* [Data for analysis]
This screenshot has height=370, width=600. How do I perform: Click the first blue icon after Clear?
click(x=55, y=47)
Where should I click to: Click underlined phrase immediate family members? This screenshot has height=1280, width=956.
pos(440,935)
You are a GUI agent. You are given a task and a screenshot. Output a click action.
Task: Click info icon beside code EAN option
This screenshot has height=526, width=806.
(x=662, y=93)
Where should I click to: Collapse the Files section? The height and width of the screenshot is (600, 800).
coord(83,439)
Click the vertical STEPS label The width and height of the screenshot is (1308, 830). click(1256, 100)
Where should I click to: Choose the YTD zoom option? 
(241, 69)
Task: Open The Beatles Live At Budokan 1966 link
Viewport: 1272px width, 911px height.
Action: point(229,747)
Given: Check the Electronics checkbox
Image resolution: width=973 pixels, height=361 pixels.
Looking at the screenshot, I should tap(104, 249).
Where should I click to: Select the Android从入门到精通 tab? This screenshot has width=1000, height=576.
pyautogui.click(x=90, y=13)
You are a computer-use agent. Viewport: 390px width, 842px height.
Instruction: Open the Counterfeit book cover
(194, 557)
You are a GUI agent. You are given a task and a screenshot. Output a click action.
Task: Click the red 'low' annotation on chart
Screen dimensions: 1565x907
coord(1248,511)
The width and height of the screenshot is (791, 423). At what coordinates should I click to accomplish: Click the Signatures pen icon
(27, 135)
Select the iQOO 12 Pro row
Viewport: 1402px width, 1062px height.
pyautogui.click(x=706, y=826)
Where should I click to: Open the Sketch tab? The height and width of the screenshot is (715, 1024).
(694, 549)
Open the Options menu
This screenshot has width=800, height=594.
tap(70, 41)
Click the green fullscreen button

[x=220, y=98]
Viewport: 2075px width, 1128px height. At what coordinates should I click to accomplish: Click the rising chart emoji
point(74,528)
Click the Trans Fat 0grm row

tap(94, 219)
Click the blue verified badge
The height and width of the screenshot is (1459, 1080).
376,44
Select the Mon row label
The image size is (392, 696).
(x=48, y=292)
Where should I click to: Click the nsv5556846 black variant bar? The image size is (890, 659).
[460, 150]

* [What is required]
Return exactly what appears in the records from the line with "Where should I click to: Open" through the final line, and nothing else.

* [Written answer]
Where should I click to: Open the Sketch tab? The height and width of the screenshot is (715, 1024).
(694, 549)
Open the Options menu
This screenshot has width=800, height=594.
tap(70, 41)
Click the green fullscreen button

[x=220, y=98]
Viewport: 2075px width, 1128px height. At what coordinates should I click to accomplish: Click the rising chart emoji
point(74,528)
Click the Trans Fat 0grm row

tap(94, 219)
Click the blue verified badge
The height and width of the screenshot is (1459, 1080).
376,44
Select the Mon row label
The image size is (392, 696).
(x=48, y=292)
Where should I click to: Click the nsv5556846 black variant bar? The image size is (890, 659).
[460, 150]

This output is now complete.